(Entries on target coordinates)
_ _ _ _

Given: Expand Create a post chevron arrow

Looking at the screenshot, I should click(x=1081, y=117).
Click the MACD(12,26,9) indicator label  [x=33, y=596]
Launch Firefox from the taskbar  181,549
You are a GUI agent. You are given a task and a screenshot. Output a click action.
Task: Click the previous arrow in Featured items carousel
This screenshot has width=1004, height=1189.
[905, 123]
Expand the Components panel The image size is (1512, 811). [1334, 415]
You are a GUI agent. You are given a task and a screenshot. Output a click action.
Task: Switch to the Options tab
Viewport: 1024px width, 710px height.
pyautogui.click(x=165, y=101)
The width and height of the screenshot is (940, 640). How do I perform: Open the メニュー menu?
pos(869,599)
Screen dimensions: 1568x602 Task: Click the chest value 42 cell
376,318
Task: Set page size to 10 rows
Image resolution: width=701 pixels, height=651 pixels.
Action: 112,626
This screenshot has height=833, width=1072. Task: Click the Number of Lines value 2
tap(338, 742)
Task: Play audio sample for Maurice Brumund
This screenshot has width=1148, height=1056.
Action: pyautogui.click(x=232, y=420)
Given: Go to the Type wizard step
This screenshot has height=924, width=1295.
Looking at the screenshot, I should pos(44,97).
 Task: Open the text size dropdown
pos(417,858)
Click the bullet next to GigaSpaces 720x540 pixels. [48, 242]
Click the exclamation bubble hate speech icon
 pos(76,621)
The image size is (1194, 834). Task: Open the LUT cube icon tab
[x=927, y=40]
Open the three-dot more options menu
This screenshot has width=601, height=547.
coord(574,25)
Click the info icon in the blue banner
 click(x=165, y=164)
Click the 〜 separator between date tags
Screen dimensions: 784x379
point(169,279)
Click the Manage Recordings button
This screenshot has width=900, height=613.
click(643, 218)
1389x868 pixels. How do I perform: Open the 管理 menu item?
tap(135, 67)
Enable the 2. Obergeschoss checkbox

_ _ _ _

Could you put the records from the line containing "This screenshot has height=833, width=1072." through the end of the records into a JSON list of strings, with one string per line and blank lines left out?

▸ **TASK OUTPUT**:
[
  "This screenshot has height=833, width=1072. Task: Click the Number of Lines value 2",
  "tap(338, 742)",
  "Task: Play audio sample for Maurice Brumund",
  "This screenshot has width=1148, height=1056.",
  "Action: pyautogui.click(x=232, y=420)",
  "Given: Go to the Type wizard step",
  "This screenshot has height=924, width=1295.",
  "Looking at the screenshot, I should pos(44,97).",
  " Task: Open the text size dropdown",
  "pos(417,858)",
  "Click the bullet next to GigaSpaces 720x540 pixels. [48, 242]",
  "Click the exclamation bubble hate speech icon",
  " pos(76,621)",
  "The image size is (1194, 834). Task: Open the LUT cube icon tab",
  "[x=927, y=40]",
  "Open the three-dot more options menu",
  "This screenshot has width=601, height=547.",
  "coord(574,25)",
  "Click the info icon in the blue banner",
  " click(x=165, y=164)",
  "Click the 〜 separator between date tags",
  "Screen dimensions: 784x379",
  "point(169,279)",
  "Click the Manage Recordings button",
  "This screenshot has width=900, height=613.",
  "click(643, 218)",
  "1389x868 pixels. How do I perform: Open the 管理 menu item?",
  "tap(135, 67)",
  "Enable the 2. Obergeschoss checkbox"
]